On 2/23/23 1:41 PM, Michał Mirosław wrote:
On Thu, 23 Feb 2023 at 07:44, Muhammad Usama Anjum usama.anjum@collabora.com wrote:
On 2/22/23 4:48 PM, Michał Mirosław wrote:
On Wed, 22 Feb 2023 at 12:06, Muhammad Usama Anjum usama.anjum@collabora.com wrote:
[...]
> BTW, I think I assumed that both conditions (all flags in > required_flags and at least one in anyof_flags is present) need to be > true for the page to be selected - is this your intention? All the masks are optional. If all or any of the 3 masks are specified, the page flags must pass these masks to get selected.
This explanation contradicts in part the introductory paragraph, but this version seems more useful as you can pass all masks zero to have all pages selected.
Sorry, I wrote it wrongly. (All the masks are not optional.) Let me rephrase. All or at least any 1 of the 3 masks (required, any, exclude) must be specified. The return_mask must always be specified. Error is returned if all 3 masks (required, anyof, exclude) are zero or return_mask is zero.
Why do you need those restrictions? I'd guess it is valid to request a list of all pages with zero return_mask - this will return a compact list of used ranges of the virtual address space.
At the time, we are supporting 4 flags (PAGE_IS_WRITTEN, PAGE_IS_FILE, PAGE_IS_PRESENT and PAGE_IS_SWAPPED). The idea is that user mention his flags of interest in the return_mask. If he wants only 1 flag, he'll specify it. Definitely if user wants only 1 flag, initially it doesn't make any sense to mention in the return mask. But we want uniformity. If user want, 2 or more flags in returned, return_mask becomes compulsory. So to keep things simple and generic for any number of flags of interest returned, the return_mask must be specified even if the flag of interest is only 1.
I'm not sure why do we want uniformity in the case of 1 flag? If a user specifies a single required flag, I'd expect he doesn't need to look at the flags returned as those will duplicate the information from mere presence of a page. A user might also require a single flag, but want all of them returned. Both requests - return 1 flag and return 0 flags would give meaningful output, so why force one way or the other? Allowing two will also enable users to express the intent: they need either just a list of pages, or they need a list with per-page flags - the need would follow from the code structure or other factors.
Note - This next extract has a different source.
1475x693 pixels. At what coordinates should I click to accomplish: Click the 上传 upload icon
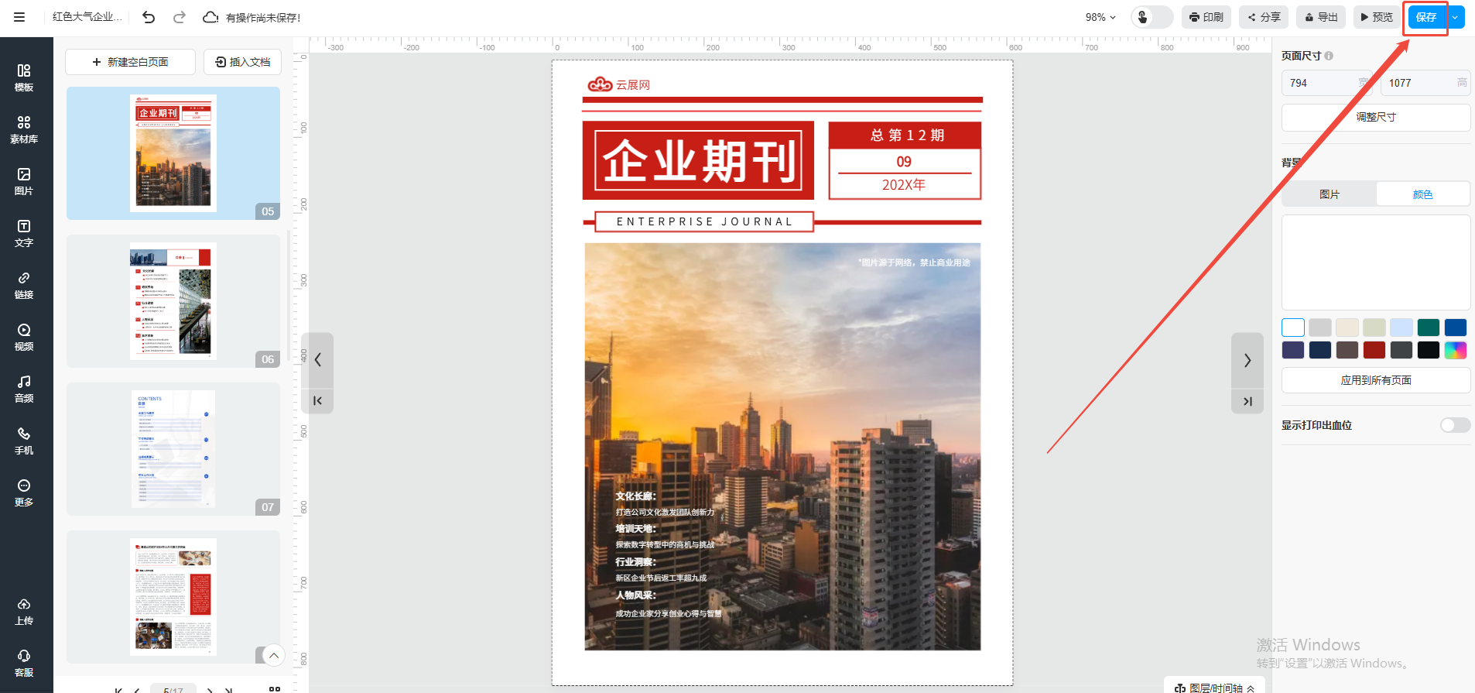(x=24, y=611)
We can add as much flexibility as much people ask by keeping code simple. But it is going to be dirty to add error check which detects if return_mask = 0 and if there is only 1 flag of interest mentioned by the user. The following mentioned error check is essential to return deterministic output. Do you think this case is worth it to support and we don't want to go with the generality for both 1 or more flag cases?
if (return_mask == 0 && hweight_long(required_mask | any_mask) != 1) return error;
After taking a while to understand this and compare with already present flag system, `negated flags` is comparatively difficult to understand while already present flags seem easier.
Maybe replacing negated_flags in the API with matched_values = ~negated_flags would make this better?
We compare having to understand XOR vs having to understand ordering of required_flags and excluded_flags.
There is no ordering in current masks scheme. No mask is preferable. For a page to get selected, all the definitions of the masks must be fulfilled. You have come up with good example that what if required_mask = exclude_mask. In this case, no page will fulfill the criterion and hence no page would be selected. It is user's fault that he isn't understanding the definitions of these masks correctly.
Now thinking about it, I can add a error check which would return error if a bit in required and excluded masks matches. Would you like it? Lets put this check in place. (Previously I'd left it for user's wisdom not to do this. If he'll specify same masks in them, he'll get no addresses out of the syscall.)
This error case is (one of) the problems I propose avoiding. You also need much more text to describe the requred/excluded flags interactions and edge cases than saying that a flag must have a value equal to corresponding bit in ~negated_flags to be matched by requried/anyof masks.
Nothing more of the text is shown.